The problem: Copy the records word for word, starting with the line containing "Školní jídelna [Školní" and going on through the line containing "10. 4. 2026 (311, 1427)", with both of those lines included.

Data rows:
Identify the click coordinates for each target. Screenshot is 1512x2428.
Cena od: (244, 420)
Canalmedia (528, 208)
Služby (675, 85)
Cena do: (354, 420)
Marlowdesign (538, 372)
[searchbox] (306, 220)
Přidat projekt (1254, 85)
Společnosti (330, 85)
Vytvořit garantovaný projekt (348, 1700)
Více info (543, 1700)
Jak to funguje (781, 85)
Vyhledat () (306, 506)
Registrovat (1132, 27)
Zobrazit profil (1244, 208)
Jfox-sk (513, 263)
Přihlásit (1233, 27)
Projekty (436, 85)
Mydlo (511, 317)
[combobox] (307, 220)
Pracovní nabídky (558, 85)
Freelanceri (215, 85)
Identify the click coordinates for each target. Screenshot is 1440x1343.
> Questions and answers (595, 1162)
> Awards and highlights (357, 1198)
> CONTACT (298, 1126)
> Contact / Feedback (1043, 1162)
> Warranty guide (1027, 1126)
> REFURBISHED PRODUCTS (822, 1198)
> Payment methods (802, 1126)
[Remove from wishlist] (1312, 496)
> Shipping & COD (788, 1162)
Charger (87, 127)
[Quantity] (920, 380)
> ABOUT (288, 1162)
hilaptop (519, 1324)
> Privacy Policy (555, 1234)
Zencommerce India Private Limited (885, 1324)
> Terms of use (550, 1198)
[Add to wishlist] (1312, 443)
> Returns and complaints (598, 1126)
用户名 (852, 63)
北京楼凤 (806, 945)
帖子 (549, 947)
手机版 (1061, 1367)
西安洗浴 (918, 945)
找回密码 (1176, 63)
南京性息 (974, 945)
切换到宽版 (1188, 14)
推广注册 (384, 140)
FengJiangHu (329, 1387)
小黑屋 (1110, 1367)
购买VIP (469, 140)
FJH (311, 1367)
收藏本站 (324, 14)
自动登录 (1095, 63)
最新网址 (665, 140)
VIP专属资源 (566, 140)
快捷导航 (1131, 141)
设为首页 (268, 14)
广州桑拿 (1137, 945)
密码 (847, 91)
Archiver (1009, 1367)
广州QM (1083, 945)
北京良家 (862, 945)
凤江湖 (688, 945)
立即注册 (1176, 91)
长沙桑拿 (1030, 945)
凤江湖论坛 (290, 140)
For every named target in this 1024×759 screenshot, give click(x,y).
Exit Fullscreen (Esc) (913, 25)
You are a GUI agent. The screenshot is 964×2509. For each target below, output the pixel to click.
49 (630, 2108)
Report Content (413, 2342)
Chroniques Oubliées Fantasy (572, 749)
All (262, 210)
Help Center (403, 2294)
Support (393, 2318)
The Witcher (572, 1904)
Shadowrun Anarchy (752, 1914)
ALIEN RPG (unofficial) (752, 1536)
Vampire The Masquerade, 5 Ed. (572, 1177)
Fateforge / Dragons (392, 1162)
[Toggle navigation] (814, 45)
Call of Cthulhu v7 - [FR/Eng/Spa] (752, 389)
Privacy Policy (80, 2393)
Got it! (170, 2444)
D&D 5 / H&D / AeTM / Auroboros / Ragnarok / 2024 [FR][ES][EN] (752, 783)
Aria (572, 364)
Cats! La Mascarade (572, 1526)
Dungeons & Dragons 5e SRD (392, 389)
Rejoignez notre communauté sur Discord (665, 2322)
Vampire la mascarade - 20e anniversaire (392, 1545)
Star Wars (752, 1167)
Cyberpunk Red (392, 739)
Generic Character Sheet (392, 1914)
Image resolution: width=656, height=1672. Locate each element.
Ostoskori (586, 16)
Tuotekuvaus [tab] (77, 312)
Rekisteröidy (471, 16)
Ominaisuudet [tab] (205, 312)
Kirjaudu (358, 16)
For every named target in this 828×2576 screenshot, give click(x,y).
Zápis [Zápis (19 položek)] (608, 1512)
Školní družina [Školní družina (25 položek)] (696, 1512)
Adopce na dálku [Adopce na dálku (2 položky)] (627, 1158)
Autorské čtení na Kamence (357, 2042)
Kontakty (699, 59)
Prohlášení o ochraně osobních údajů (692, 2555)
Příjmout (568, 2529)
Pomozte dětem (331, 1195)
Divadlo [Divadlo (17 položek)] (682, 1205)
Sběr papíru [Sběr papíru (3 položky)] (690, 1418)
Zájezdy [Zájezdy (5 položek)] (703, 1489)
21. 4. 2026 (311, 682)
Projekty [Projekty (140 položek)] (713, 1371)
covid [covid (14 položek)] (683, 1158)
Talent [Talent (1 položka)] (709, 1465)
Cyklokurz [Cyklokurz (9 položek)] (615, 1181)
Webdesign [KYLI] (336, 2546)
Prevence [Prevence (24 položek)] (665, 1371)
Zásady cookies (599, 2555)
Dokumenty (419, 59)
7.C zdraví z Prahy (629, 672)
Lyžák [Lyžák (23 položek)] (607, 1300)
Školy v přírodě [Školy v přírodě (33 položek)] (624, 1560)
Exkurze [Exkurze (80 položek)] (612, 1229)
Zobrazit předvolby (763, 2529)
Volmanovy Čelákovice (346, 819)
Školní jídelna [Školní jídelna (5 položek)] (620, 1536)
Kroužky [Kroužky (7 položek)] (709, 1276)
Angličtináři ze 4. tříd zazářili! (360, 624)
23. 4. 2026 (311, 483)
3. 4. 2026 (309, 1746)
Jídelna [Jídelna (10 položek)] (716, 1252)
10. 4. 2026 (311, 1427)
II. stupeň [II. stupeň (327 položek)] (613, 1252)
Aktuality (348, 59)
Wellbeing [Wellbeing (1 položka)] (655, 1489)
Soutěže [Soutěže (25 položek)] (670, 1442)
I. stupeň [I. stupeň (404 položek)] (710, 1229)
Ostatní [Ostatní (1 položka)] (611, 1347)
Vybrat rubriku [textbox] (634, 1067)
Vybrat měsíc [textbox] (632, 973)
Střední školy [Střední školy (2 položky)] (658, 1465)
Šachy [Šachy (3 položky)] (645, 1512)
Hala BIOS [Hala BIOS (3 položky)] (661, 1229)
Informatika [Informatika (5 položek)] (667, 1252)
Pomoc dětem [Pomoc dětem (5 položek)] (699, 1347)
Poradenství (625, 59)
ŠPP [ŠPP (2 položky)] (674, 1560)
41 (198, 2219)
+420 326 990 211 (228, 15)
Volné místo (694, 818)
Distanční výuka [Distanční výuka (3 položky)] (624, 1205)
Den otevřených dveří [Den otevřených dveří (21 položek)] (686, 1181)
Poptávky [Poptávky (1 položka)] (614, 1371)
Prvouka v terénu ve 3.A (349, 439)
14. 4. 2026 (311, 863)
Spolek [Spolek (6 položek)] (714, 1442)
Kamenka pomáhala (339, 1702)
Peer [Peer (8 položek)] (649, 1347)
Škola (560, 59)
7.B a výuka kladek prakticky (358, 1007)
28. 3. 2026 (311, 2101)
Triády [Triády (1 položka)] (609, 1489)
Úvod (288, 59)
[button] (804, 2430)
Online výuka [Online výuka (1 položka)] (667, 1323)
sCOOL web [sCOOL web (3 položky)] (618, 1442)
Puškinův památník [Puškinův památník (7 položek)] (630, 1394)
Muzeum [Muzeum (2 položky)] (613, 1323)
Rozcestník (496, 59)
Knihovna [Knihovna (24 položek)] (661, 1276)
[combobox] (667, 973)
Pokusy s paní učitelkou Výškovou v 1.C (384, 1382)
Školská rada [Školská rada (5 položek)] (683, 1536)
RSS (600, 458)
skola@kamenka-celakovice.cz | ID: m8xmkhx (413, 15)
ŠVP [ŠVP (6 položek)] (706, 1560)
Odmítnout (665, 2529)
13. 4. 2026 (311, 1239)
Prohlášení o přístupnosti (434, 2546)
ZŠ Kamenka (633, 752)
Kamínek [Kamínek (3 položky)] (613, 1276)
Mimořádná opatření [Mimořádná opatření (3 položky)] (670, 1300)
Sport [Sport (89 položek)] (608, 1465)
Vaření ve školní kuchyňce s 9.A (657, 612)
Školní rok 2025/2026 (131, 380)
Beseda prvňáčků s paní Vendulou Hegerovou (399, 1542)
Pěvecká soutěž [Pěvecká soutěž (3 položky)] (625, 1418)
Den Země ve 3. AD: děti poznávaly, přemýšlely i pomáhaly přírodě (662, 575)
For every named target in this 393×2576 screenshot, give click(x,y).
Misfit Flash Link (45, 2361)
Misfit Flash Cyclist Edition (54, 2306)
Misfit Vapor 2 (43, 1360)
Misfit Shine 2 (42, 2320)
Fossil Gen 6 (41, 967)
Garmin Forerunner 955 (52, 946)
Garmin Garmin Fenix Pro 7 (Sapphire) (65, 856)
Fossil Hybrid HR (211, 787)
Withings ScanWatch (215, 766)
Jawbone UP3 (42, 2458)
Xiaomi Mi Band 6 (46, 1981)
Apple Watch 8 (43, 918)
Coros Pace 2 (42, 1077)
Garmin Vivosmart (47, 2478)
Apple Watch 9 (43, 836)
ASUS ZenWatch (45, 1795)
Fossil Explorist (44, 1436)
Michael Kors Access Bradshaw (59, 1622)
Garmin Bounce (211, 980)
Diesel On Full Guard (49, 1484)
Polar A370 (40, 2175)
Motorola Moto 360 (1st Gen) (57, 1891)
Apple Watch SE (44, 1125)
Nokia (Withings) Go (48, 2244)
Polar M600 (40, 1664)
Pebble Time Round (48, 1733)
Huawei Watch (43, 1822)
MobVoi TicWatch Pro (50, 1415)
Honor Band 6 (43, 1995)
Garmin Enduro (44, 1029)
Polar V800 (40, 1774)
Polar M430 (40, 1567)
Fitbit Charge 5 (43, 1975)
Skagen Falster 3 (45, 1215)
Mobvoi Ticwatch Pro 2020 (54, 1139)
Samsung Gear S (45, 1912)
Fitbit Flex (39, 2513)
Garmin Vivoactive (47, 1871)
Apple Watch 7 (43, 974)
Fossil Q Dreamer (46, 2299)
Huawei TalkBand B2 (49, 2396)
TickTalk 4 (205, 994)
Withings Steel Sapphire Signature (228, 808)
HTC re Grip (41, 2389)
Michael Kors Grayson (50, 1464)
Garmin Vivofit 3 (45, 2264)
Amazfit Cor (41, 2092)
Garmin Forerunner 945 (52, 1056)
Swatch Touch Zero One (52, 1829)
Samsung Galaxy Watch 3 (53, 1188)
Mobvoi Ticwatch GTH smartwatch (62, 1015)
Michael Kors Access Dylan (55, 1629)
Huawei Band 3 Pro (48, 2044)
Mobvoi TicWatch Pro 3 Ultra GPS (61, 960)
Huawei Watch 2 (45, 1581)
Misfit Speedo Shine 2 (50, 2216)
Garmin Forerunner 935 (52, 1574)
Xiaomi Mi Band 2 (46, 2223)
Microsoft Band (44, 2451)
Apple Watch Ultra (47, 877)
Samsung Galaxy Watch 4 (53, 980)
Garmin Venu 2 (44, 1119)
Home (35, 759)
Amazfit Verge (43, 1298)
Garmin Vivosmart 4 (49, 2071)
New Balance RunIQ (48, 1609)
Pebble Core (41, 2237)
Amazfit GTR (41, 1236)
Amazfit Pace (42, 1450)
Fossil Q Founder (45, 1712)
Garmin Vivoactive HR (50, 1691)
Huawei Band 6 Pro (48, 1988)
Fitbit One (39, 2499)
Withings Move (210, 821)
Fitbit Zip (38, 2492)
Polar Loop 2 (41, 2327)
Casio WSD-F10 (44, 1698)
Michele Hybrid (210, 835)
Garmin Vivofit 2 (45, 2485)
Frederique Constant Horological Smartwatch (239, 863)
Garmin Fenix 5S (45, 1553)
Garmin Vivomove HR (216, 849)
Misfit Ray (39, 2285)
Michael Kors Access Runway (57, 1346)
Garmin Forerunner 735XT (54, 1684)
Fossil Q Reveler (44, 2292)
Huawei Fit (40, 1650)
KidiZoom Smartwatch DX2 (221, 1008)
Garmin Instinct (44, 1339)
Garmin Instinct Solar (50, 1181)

Written solution:
Školní jídelna [Školní jídelna (5 položek)] (620, 1536)
Kroužky [Kroužky (7 položek)] (709, 1276)
Angličtináři ze 4. tříd zazářili! (360, 624)
23. 4. 2026 (311, 483)
3. 4. 2026 (309, 1746)
Jídelna [Jídelna (10 položek)] (716, 1252)
10. 4. 2026 (311, 1427)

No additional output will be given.